— Kısa alıştırma 1 —
Belgeyi baştan sona, kelimesi kelimesine aynen tekrar yazın.
— Kısa alıştırma 2 —
Kayıtların ilk satırından "Screen dimensions: 1538x818 [1446, 24]" ifadesini içeren satıra kadar, her iki uç da dahil olmak üzere, tüm satırları aynen alıntılayın. Yalnızca bu satırları verin.

— Belge —
Sizin zahiriniz hem Cenabı Hak ve hem de
kuvvetli ve şevketli hükümeti Cumhuriyetimizdir. İki güne kadar Hınıs’a piyade
alayları ve topçu bataryaları geliyor. Topların ateş saçan mermileri, ussatın
kalblerini çak, çak edecek müthiş gürültüleri altında köpekler gibi titriyecek
ve kaçacak bir delik ararlarken, sizin arka ve yandan yapacağınız Hayderana
hücumlarla onların sizin hayvanlarınızın ayakları altında ezildiğini ve can
çekiştiklerini göreceksiniz. (9) Azmü-sebat, baisi felâh ve saadettir. Size son
diyeceğim. Sebat ve metanettir. Alacağınız emir talimatı ayrıca yazarız. Muhabereniz
eksik olmasın. Ussat rüesasının isimlerini tesbit ediniz. Ve yaptıkları denâeti
iyice tahkik ediniz. Cümlenin gözlerinden öper, muvaffakiyetler temenni ederim
efendim.

— Alıştırma kayıtları —
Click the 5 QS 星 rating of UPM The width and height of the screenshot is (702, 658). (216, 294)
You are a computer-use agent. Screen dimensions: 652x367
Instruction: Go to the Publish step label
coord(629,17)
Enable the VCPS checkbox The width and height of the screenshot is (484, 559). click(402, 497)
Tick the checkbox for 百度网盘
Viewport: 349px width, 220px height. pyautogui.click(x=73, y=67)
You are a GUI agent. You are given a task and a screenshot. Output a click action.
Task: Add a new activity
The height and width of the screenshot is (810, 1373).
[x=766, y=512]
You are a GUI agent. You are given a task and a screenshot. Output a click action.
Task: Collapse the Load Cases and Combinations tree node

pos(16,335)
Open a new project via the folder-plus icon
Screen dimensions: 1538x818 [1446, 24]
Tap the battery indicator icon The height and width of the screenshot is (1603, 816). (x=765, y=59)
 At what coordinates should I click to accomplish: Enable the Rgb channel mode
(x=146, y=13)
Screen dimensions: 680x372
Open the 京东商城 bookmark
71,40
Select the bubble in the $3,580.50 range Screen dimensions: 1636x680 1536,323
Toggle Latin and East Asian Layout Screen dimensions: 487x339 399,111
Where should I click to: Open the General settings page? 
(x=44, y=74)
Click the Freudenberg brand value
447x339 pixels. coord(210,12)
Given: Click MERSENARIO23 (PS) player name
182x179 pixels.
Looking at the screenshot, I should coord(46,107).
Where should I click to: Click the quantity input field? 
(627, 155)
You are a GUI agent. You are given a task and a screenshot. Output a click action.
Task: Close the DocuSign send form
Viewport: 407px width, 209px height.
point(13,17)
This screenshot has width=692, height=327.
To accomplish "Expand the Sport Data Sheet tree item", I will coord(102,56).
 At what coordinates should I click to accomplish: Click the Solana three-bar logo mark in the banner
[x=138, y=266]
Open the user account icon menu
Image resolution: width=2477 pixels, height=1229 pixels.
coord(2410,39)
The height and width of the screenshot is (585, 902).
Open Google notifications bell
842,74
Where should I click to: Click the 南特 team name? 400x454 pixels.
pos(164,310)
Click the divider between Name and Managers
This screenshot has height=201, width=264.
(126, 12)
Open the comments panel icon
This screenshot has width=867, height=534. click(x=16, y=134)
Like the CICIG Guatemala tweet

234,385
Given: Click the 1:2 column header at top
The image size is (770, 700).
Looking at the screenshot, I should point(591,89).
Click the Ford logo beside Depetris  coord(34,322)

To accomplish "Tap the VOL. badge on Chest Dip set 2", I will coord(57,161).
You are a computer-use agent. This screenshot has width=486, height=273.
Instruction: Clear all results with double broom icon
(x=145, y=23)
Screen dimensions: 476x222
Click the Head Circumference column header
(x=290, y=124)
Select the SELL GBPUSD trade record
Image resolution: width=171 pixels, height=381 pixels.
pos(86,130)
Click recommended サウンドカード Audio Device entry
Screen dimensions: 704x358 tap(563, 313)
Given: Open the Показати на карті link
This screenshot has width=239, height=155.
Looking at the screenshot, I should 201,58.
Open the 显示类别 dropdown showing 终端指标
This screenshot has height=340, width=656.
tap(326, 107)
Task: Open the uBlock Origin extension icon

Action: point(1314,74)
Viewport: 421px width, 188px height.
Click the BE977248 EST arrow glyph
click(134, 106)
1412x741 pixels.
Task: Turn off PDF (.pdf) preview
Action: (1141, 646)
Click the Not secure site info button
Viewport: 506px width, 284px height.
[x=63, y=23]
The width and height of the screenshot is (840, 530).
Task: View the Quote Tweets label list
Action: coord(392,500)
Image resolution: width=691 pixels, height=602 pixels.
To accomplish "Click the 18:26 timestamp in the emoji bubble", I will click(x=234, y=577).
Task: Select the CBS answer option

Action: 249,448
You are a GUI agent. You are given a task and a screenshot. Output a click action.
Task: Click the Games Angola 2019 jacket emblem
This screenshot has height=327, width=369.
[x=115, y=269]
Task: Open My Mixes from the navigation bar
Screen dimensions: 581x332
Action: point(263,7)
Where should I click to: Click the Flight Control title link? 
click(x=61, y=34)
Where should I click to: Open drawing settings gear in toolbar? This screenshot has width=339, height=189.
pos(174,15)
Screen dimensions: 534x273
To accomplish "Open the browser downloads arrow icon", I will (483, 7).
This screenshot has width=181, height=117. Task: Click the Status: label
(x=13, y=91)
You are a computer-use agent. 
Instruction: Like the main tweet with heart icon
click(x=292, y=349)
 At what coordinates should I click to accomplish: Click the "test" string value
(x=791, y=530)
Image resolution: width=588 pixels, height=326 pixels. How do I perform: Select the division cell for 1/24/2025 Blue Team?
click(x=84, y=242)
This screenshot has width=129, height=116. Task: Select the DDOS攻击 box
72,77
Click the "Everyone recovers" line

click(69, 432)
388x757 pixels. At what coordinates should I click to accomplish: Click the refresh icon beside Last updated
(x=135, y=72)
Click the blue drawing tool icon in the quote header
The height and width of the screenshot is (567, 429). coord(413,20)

— Görev sonucu 1 —
Sizin zahiriniz hem Cenabı Hak ve hem de
kuvvetli ve şevketli hükümeti Cumhuriyetimizdir. İki güne kadar Hınıs’a piyade
alayları ve topçu bataryaları geliyor. Topların ateş saçan mermileri, ussatın
kalblerini çak, çak edecek müthiş gürültüleri altında köpekler gibi titriyecek
ve kaçacak bir delik ararlarken, sizin arka ve yandan yapacağınız Hayderana
hücumlarla onların sizin hayvanlarınızın ayakları altında ezildiğini ve can
çekiştiklerini göreceksiniz. (9) Azmü-sebat, baisi felâh ve saadettir. Size son
diyeceğim. Sebat ve metanettir. Alacağınız emir talimatı ayrıca yazarız. Muhabereniz
eksik olmasın. Ussat rüesasının isimlerini tesbit ediniz. Ve yaptıkları denâeti
iyice tahkik ediniz. Cümlenin gözlerinden öper, muvaffakiyetler temenni ederim
efendim.

— Görev sonucu 2 —
Click the 5 QS 星 rating of UPM The width and height of the screenshot is (702, 658). (216, 294)
You are a computer-use agent. Screen dimensions: 652x367
Instruction: Go to the Publish step label
coord(629,17)
Enable the VCPS checkbox The width and height of the screenshot is (484, 559). click(402, 497)
Tick the checkbox for 百度网盘
Viewport: 349px width, 220px height. pyautogui.click(x=73, y=67)
You are a GUI agent. You are given a task and a screenshot. Output a click action.
Task: Add a new activity
The height and width of the screenshot is (810, 1373).
[x=766, y=512]
You are a GUI agent. You are given a task and a screenshot. Output a click action.
Task: Collapse the Load Cases and Combinations tree node

pos(16,335)
Open a new project via the folder-plus icon
Screen dimensions: 1538x818 [1446, 24]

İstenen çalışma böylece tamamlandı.